Return, character for character, the lines from the one bearing "The image size is (896, 1317)." through the end of the material. Omit everything before that line.
(Records for the task Opens)
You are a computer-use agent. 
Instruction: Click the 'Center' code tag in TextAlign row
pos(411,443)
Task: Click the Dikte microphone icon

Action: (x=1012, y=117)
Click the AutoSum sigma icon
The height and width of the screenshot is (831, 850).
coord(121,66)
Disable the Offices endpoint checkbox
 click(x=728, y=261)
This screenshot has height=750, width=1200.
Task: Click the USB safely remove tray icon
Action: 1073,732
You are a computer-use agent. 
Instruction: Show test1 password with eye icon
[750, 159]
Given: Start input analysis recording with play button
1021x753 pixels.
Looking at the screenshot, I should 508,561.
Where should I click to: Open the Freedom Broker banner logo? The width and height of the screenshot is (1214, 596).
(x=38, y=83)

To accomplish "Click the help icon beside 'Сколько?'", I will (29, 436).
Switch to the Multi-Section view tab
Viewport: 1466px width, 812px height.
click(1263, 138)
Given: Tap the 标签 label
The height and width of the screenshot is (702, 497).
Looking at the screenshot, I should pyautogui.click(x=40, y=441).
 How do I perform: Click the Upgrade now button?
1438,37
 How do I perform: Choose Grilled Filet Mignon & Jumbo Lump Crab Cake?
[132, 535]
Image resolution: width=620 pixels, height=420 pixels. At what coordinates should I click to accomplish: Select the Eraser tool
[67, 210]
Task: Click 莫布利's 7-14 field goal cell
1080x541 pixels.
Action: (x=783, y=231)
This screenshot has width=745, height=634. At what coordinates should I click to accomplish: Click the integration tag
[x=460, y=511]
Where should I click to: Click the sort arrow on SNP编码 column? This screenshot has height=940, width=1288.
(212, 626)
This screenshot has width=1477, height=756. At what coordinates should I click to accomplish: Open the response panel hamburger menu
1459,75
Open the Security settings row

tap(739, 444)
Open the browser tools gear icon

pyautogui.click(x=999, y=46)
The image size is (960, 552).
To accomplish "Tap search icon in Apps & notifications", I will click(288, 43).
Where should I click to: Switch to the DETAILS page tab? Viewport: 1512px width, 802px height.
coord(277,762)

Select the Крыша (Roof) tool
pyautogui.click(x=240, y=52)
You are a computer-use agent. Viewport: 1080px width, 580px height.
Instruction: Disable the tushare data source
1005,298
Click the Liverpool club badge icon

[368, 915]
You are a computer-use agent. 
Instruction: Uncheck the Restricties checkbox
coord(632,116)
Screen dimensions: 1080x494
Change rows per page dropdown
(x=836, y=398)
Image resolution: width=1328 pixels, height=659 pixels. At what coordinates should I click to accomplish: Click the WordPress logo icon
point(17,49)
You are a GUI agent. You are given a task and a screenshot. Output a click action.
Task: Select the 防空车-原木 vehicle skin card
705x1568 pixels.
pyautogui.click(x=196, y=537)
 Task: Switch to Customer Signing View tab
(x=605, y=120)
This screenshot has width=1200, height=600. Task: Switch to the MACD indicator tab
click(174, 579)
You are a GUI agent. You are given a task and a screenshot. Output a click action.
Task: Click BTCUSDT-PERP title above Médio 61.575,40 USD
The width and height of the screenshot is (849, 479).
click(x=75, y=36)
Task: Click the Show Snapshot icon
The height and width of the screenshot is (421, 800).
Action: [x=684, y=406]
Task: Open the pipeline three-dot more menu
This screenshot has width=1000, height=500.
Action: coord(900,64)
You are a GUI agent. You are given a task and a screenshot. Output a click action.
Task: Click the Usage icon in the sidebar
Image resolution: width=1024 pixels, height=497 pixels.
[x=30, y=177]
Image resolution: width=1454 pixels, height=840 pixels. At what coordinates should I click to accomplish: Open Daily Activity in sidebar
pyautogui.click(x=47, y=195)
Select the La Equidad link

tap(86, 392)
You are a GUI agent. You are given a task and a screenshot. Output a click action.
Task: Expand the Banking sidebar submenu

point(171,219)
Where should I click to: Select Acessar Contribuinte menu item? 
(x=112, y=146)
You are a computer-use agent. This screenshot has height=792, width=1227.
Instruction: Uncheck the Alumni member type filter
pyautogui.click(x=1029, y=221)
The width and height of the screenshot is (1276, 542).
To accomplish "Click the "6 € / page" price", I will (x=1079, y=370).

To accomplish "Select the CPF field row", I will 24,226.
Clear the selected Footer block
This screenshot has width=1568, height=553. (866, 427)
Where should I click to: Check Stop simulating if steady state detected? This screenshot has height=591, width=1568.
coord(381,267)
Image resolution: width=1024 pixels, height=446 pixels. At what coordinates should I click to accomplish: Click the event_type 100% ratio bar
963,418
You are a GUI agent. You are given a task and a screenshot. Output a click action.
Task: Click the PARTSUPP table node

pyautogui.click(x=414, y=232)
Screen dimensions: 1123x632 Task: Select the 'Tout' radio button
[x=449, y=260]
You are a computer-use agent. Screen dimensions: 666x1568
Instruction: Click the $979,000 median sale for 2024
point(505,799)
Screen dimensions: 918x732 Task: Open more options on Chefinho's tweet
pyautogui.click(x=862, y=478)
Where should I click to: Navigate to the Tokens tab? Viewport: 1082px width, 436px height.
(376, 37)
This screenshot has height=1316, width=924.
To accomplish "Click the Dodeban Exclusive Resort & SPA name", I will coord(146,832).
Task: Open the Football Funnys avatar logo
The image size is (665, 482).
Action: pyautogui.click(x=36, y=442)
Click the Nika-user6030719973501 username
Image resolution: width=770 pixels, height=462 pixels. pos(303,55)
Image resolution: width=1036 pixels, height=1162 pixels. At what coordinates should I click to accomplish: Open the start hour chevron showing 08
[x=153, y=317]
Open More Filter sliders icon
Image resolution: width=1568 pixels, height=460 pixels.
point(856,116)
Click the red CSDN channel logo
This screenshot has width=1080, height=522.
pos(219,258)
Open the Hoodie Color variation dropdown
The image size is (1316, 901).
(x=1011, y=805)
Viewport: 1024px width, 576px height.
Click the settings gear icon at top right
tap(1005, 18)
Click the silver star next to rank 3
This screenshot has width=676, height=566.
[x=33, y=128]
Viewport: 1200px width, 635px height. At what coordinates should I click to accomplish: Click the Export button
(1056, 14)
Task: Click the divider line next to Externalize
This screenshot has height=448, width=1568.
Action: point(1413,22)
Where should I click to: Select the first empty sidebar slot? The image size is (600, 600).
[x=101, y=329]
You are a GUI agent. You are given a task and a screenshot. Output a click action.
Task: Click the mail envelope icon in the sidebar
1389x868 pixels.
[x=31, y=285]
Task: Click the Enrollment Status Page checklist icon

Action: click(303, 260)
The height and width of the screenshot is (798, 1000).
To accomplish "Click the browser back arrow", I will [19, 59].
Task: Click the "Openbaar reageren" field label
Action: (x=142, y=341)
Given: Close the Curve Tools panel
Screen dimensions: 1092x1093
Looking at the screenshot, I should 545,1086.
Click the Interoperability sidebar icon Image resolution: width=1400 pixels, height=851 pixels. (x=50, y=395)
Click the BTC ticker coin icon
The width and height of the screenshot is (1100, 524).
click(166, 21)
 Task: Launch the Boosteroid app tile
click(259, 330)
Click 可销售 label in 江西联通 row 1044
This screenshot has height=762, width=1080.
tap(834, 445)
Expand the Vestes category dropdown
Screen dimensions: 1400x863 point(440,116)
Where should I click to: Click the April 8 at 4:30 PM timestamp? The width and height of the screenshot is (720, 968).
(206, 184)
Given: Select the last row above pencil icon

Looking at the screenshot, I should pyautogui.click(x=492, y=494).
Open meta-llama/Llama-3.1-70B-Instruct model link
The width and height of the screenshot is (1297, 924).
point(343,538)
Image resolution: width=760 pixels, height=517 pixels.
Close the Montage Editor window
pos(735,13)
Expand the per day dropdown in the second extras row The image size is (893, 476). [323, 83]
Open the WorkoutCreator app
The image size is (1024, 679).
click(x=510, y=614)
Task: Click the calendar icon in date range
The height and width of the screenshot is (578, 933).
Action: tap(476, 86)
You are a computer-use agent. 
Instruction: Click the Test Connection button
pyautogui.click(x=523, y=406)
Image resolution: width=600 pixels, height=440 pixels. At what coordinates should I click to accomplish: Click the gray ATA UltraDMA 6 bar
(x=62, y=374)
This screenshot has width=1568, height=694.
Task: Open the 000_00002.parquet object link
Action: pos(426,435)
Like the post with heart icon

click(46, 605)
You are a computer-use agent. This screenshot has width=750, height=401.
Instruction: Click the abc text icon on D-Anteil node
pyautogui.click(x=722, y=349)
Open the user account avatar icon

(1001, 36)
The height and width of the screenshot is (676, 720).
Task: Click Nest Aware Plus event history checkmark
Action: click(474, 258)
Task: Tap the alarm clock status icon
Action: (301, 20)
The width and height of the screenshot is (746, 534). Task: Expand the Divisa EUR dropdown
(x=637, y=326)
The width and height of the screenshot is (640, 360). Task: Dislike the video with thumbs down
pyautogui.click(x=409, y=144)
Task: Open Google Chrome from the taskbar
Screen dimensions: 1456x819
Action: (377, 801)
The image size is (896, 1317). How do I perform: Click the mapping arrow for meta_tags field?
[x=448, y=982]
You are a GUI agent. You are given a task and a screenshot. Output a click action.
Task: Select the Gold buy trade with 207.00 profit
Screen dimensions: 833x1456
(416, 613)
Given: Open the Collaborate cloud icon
(Records for the task Closes)
== Answer area ==
The image size is (896, 1317). How do I perform: Click the mapping arrow for meta_tags field?
[x=448, y=982]
You are a GUI agent. You are given a task and a screenshot. Output a click action.
Task: Select the Gold buy trade with 207.00 profit
Screen dimensions: 833x1456
(416, 613)
Given: Open the Collaborate cloud icon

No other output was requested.